→ Quoted text:
((
In doing so, she derailed Shakespeare’s career, but only temporarily. He avenged himself, Chris Laoutaris suggests, by sending up her kinsmen in Henry IV and The Merry Wives of Windsor and immortalising her son, Thomas Posthumous Hoby, as the Puritanical Malvolio in Twelfth Night. Several scenes from her life are encrypted in his plays and Elizabeth’s final appearance in Shakespeare, Laoutaris moots, is as the dowager countess of Rousillon in All’s Well That Ends Well.

Shakespeare and the Countess is a work of historical and literary detection which takes us straight to the heart of religious politics in Elizabethan England. Homing in on the countess’s petition, Laoutaris – a lecturer at Birmingham University’s Shakespeare Institute – vividly reconstructs the neighbourhood of Blackfriars in the City of London, where courtiers, tradesmen and French émigrés lived cheek by jowl, and unravels the relationships between the signatories. These are not as straightforward as you might assume: the author shows how one of the petitioners was Shakespeare’s own patron George Carey; another was the publisher of his Venus and Adonis, Richard Field, a childhood friend. It was quite normal, in the extreme world of Elizabeth Russell, for everyone to be deceiving everyone else almost all of the time.

There is a great deal to admire in this hugely ambitious book but the title is misleading. The Bard has only a walk-on role in the overall drama and, strange to say, the scenes in which he appears could be cut without any great loss. His presence will obviously appeal to the audience and his name does not appear without a drum roll, but Laoutaris is less interested in Shakespeare than in Elizabeth Russell: occasional poet, pushy parent, self-promoting Puritan and the most litigious woman who ever lived. Putting the playwright out of business was as nought in comparison to the punishments meted out from her country estates to neighbours with whom she fell out. Kidnap, forgery and hanging men by their heels were Elizabeth’s usual responses to disputes over land. Ironically, she had a lively theatrical streak and blossomed in battle.
))
→ Exercises:
1. According to the review, at which institution does Chris Laoutaris lecture?
2. Print the review's passage from "In doing so, she" to "That Ends Well.".

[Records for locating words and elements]
((
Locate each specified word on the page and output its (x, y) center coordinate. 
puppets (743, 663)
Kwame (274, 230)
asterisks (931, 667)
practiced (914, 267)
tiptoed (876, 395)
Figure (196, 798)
))
→ Solutions for each task:
1. Birmingham University's Shakespeare Institute

2.
In doing so, she derailed Shakespeare’s career, but only temporarily. He avenged himself, Chris Laoutaris suggests, by sending up her kinsmen in Henry IV and The Merry Wives of Windsor and immortalising her son, Thomas Posthumous Hoby, as the Puritanical Malvolio in Twelfth Night. Several scenes from her life are encrypted in his plays and Elizabeth’s final appearance in Shakespeare, Laoutaris moots, is as the dowager countess of Rousillon in All’s Well That Ends Well.